И еще восемь имен с непонятными заметками рядом.
– Можно было догадаться, что Гройс станет писать от руки, – сказал Макар. – Если я хоть что-нибудь понимаю, это перечень тех, кто купил бриллианты. Не всех, конечно. Но уже кое-что!
– А что значит… – Бабкин заглянул через его плечо, – гэрэчэ, пээрэс, плюс четыре и пять?
– Понятия не имею. Более-менее уверен только насчет первой. «Не упом родит», подозреваю, означает «не упоминать родителей». Гройс делал пометки, как себя вести.
– Старался избегать больных тем?
– Скорее всего. Давай так: я попробую их отыскать и побеседовать, а ты возвращаешься к поиску свидетелей. Если Игнатовых Ларис в Москве много, то Эльза Миолис, надеюсь, всего одна. С нее и начну.
Всеволод Крученых, больше известный среди своих знакомых как Севка, наблюдал за любопытным экземпляром хомо сапиенс. Пожалуй, даже выдающимся в своем роде. Исследователь живой природы Крученых не часто встречал подобных индивидуумов.
Экземпляр сначала зашел в первый подъезд Севкиного дома. Вышел оттуда минут через двадцать и направился во второй. Все это время исследователь человеческих типов сидел на крыше гаража и ждал. Когда экземпляр двинулся к третьему подъезду, Крученых сказал себе, что дело тут нечисто.
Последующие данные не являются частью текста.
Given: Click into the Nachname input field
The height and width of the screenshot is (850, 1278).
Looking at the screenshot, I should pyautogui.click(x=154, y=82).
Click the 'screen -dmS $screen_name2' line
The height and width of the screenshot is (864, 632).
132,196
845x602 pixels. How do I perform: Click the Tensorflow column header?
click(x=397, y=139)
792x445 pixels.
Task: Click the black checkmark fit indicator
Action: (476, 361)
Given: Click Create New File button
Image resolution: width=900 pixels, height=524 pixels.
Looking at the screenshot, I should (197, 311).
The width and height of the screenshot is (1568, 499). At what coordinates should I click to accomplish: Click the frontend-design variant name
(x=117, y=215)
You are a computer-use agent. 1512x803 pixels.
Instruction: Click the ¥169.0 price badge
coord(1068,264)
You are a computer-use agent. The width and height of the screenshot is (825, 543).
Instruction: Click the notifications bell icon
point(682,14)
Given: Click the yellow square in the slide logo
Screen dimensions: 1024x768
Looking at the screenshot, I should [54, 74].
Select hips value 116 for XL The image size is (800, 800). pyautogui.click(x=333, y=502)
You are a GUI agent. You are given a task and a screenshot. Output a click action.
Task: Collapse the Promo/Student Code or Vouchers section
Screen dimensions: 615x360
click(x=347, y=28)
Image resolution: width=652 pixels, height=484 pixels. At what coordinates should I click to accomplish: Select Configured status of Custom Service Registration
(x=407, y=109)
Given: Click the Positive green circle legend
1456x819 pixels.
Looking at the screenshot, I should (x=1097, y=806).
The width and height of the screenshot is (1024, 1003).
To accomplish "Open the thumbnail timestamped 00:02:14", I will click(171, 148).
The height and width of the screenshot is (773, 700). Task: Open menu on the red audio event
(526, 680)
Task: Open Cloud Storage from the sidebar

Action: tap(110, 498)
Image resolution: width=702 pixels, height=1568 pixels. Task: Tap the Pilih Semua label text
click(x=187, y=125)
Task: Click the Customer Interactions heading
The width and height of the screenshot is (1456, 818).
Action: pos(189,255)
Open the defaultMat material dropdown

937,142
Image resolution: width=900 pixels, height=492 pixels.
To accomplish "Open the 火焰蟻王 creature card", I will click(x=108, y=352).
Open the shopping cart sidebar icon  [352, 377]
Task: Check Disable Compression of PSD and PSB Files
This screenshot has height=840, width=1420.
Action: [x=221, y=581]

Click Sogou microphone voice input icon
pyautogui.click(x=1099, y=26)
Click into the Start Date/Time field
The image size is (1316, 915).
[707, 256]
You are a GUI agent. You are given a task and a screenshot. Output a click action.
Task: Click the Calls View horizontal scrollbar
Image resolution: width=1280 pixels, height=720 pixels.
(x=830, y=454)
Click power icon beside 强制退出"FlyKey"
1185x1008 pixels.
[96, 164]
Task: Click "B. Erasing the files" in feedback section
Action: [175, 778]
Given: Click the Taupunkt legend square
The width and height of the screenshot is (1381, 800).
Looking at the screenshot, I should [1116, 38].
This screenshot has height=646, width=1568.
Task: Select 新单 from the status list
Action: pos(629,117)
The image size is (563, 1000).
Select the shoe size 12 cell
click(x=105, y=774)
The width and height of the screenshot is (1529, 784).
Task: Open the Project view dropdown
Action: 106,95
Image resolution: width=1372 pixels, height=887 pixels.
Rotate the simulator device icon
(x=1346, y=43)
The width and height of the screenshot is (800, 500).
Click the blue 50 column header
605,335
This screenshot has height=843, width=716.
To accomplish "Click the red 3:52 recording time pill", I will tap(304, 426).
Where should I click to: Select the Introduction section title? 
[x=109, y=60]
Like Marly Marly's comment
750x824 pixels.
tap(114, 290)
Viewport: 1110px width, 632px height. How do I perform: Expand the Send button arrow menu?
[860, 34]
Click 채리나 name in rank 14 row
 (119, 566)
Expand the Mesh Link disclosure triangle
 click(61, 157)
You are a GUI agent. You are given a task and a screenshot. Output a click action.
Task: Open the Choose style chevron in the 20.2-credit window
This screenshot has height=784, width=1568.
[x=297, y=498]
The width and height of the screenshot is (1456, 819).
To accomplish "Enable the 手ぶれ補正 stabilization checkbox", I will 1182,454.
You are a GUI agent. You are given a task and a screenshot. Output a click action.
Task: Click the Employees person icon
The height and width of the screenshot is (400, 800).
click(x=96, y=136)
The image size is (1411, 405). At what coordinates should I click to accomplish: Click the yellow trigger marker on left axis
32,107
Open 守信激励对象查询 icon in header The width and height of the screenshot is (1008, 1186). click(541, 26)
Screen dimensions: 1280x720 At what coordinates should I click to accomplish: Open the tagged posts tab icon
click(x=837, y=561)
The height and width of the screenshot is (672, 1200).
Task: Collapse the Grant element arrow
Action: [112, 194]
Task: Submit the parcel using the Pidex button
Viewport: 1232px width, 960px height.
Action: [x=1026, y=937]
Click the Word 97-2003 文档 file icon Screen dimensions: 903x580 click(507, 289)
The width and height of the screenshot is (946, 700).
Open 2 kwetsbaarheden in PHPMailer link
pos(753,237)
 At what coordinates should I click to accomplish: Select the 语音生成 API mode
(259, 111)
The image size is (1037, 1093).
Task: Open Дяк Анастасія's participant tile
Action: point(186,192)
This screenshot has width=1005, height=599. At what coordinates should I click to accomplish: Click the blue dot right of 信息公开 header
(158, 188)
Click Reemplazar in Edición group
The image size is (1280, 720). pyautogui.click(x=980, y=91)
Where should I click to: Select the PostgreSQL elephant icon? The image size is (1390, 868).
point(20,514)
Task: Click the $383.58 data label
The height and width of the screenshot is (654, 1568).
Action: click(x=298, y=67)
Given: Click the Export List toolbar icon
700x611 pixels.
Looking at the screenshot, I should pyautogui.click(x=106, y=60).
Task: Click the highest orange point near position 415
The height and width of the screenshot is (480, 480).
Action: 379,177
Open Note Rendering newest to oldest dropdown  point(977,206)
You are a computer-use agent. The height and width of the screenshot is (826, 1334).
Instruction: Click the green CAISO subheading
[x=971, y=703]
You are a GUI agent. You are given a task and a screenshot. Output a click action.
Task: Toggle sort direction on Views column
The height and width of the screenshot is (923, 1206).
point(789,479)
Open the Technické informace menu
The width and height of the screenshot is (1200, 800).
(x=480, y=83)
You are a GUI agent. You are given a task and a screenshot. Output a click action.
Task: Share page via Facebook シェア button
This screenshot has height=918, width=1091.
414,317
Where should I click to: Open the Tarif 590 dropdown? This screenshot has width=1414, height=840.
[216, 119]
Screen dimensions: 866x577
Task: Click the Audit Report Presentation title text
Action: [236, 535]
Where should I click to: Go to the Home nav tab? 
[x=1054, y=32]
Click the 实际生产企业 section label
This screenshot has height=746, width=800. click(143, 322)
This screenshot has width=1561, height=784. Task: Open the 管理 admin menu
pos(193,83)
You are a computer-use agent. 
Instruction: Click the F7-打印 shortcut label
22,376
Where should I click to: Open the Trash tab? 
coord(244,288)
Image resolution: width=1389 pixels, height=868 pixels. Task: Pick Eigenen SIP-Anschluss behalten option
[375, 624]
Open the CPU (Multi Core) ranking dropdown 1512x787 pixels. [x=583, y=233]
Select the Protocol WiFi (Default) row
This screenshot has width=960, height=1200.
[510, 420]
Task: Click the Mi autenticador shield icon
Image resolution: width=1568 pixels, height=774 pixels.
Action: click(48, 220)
Хотя вот когда в прошлом году пропал Шайтан, мать тоже бегала по всем подъездам и спрашивала, не видели ли поблизости белого кота с разноцветными глазами. В итоге Шайтан нашелся в шкафу их собственной квартиры и был сначала бит газетой, а затем расцелован и омыт счастливыми слезами. К тому же мать выглядела иначе: взмокшая и перепуганная. А этот товарищ спокойный, деловитый даже. Ходит себе и ходит. Может, счетчики проверяет?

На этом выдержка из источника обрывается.